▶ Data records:

+++

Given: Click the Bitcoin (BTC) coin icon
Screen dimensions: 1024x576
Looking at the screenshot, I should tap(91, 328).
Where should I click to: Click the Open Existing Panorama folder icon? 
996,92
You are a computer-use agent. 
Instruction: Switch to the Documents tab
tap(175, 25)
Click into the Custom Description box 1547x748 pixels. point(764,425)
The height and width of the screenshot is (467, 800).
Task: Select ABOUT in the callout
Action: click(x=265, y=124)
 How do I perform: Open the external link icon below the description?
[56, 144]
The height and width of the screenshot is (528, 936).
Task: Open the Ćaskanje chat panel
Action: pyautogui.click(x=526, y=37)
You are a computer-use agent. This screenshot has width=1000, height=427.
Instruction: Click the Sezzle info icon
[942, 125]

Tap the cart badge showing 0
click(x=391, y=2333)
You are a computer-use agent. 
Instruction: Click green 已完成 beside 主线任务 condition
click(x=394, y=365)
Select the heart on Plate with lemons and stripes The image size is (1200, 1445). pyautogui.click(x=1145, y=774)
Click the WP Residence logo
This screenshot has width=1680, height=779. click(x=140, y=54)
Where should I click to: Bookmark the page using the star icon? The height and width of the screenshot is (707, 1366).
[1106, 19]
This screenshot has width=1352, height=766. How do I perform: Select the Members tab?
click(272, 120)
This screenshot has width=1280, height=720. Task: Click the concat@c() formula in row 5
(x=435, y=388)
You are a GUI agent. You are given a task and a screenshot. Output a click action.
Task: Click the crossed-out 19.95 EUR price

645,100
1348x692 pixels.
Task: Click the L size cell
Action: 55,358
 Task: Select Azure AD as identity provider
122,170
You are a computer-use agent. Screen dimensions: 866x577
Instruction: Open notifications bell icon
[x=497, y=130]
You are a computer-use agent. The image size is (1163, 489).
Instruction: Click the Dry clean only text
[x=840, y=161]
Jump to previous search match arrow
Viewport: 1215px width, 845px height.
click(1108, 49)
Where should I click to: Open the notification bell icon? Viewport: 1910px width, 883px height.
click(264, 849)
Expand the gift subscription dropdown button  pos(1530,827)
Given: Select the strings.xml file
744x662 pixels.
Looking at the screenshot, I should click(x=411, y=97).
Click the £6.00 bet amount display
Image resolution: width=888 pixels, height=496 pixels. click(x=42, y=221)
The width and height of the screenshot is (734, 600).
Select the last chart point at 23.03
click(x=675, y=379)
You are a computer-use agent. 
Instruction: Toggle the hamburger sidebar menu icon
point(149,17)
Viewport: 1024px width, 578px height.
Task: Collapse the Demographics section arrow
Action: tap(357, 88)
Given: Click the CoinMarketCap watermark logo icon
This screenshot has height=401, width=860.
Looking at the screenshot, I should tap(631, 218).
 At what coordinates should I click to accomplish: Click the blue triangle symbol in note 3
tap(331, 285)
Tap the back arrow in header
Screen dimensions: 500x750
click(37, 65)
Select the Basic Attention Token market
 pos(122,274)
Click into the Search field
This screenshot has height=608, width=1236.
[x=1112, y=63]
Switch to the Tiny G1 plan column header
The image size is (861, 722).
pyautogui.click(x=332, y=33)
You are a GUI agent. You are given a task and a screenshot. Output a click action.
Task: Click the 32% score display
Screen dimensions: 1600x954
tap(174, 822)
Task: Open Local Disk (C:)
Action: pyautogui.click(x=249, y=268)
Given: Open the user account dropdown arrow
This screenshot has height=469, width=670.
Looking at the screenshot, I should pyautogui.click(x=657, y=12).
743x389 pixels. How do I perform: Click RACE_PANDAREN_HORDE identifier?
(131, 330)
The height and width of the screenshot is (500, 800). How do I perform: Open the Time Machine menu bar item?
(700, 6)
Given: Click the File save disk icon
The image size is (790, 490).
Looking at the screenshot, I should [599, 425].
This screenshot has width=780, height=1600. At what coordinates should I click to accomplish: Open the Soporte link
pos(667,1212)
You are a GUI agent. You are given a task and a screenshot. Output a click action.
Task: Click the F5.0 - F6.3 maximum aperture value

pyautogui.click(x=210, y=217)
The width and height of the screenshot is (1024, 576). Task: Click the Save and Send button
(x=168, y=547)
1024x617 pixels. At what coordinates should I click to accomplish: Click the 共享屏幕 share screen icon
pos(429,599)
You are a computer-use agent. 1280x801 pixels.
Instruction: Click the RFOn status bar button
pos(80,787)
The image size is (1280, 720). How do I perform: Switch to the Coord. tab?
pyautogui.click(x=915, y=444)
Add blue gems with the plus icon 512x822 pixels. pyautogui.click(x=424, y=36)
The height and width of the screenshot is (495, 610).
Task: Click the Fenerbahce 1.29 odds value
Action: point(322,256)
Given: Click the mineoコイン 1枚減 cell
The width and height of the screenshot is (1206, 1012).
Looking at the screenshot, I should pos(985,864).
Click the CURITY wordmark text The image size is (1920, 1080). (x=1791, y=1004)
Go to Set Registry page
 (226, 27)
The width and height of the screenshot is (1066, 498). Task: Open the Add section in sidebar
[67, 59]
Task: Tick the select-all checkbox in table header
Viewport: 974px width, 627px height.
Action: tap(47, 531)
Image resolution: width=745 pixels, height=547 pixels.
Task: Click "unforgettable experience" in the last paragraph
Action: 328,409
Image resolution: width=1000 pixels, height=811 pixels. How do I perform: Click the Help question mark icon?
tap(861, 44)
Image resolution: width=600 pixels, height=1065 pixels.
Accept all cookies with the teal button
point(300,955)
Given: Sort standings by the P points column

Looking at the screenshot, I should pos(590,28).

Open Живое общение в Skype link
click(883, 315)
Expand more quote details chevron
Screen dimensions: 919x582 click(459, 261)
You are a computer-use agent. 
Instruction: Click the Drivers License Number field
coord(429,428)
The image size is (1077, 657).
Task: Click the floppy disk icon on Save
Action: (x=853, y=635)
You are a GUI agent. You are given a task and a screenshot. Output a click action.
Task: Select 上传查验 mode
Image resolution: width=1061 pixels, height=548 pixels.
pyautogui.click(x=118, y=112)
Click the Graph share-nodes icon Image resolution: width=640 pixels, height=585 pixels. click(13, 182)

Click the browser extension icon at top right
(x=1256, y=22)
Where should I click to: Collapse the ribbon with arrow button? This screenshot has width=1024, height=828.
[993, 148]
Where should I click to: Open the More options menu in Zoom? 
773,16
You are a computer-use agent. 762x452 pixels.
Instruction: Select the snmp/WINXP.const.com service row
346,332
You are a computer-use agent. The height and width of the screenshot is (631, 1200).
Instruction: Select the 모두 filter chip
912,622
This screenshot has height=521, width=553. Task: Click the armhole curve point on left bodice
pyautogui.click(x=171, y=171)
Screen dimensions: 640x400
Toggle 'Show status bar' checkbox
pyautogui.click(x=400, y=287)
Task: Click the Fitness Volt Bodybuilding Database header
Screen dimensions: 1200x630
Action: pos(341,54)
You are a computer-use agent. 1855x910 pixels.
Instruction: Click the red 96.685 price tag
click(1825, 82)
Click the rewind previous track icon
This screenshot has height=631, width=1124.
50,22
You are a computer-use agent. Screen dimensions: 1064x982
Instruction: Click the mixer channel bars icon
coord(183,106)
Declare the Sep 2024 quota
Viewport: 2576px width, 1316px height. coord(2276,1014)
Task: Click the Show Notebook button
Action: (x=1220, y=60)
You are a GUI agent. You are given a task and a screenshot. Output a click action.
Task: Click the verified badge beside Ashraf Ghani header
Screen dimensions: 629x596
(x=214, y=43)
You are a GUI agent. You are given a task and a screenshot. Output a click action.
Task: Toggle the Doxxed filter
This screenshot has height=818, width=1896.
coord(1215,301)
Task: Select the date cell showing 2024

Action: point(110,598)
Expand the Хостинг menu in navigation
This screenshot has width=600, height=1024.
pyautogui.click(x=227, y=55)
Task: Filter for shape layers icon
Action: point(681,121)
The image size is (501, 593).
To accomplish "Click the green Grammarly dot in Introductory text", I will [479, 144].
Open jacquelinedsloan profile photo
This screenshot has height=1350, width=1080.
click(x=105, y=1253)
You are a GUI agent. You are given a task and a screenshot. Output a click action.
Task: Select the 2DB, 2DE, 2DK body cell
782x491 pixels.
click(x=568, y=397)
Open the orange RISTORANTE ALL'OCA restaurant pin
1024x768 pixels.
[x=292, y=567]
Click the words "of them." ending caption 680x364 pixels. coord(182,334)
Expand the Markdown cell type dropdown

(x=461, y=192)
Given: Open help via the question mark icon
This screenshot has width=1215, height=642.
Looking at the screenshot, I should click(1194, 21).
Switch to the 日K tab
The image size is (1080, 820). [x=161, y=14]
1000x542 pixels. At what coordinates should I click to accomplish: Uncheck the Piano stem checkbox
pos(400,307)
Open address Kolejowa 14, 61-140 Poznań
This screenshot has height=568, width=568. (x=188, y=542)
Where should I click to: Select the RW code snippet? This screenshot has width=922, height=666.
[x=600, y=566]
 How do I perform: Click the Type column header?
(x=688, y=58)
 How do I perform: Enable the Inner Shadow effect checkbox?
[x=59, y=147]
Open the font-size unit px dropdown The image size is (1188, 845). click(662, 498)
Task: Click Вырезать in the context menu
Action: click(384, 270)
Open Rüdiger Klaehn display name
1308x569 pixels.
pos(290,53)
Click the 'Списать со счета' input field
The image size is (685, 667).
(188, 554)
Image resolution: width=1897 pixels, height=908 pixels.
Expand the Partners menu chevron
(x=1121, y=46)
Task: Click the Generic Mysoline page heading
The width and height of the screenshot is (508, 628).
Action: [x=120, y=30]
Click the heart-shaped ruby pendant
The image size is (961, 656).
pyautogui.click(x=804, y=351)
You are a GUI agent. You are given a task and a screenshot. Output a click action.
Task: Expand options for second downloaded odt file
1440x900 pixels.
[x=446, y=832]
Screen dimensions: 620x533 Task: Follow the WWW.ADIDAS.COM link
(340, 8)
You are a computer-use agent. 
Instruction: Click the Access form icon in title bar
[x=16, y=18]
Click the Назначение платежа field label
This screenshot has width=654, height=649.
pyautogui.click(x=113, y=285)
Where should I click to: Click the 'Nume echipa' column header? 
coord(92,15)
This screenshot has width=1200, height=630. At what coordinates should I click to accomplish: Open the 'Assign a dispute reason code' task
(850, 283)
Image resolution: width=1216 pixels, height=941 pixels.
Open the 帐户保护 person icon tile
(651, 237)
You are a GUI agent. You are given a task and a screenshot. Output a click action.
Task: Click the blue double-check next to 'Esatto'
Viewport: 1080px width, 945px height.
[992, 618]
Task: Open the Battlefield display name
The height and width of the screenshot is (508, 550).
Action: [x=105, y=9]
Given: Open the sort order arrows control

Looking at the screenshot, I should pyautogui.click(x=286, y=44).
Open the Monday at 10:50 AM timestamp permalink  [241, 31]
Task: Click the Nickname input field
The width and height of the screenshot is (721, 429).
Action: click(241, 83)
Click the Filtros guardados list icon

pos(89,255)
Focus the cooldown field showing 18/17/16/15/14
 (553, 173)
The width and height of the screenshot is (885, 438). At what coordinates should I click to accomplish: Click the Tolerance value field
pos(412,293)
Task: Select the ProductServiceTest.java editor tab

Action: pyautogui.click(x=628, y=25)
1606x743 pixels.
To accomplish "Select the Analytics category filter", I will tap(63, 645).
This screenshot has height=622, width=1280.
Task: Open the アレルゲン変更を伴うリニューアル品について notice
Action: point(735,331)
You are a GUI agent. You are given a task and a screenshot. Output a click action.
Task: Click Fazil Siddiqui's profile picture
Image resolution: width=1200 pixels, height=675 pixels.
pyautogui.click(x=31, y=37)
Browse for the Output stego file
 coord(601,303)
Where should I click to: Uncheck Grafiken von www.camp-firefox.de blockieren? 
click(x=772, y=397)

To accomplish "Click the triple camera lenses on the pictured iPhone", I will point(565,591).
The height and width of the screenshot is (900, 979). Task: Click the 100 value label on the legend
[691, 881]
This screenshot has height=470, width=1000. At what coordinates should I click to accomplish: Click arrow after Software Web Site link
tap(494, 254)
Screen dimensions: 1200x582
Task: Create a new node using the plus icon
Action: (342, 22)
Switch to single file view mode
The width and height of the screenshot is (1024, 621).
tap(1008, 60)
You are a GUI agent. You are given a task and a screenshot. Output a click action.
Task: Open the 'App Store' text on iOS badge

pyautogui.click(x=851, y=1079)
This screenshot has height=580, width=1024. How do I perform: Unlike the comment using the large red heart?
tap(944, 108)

+++

Only those lines of the entries above that run from the line containing "Task: Tick the" to the line containing "Task: Select 上传查验 mode", both included, should be transcribed exactly.

Task: Tick the select-all checkbox in table header
Viewport: 974px width, 627px height.
Action: tap(47, 531)
Image resolution: width=745 pixels, height=547 pixels.
Task: Click "unforgettable experience" in the last paragraph
Action: 328,409
Image resolution: width=1000 pixels, height=811 pixels. How do I perform: Click the Help question mark icon?
tap(861, 44)
Image resolution: width=600 pixels, height=1065 pixels.
Accept all cookies with the teal button
point(300,955)
Given: Sort standings by the P points column

Looking at the screenshot, I should pos(590,28).

Open Живое общение в Skype link
click(883, 315)
Expand more quote details chevron
Screen dimensions: 919x582 click(459, 261)
You are a computer-use agent. 
Instruction: Click the Drivers License Number field
coord(429,428)
The image size is (1077, 657).
Task: Click the floppy disk icon on Save
Action: (x=853, y=635)
You are a GUI agent. You are given a task and a screenshot. Output a click action.
Task: Select 上传查验 mode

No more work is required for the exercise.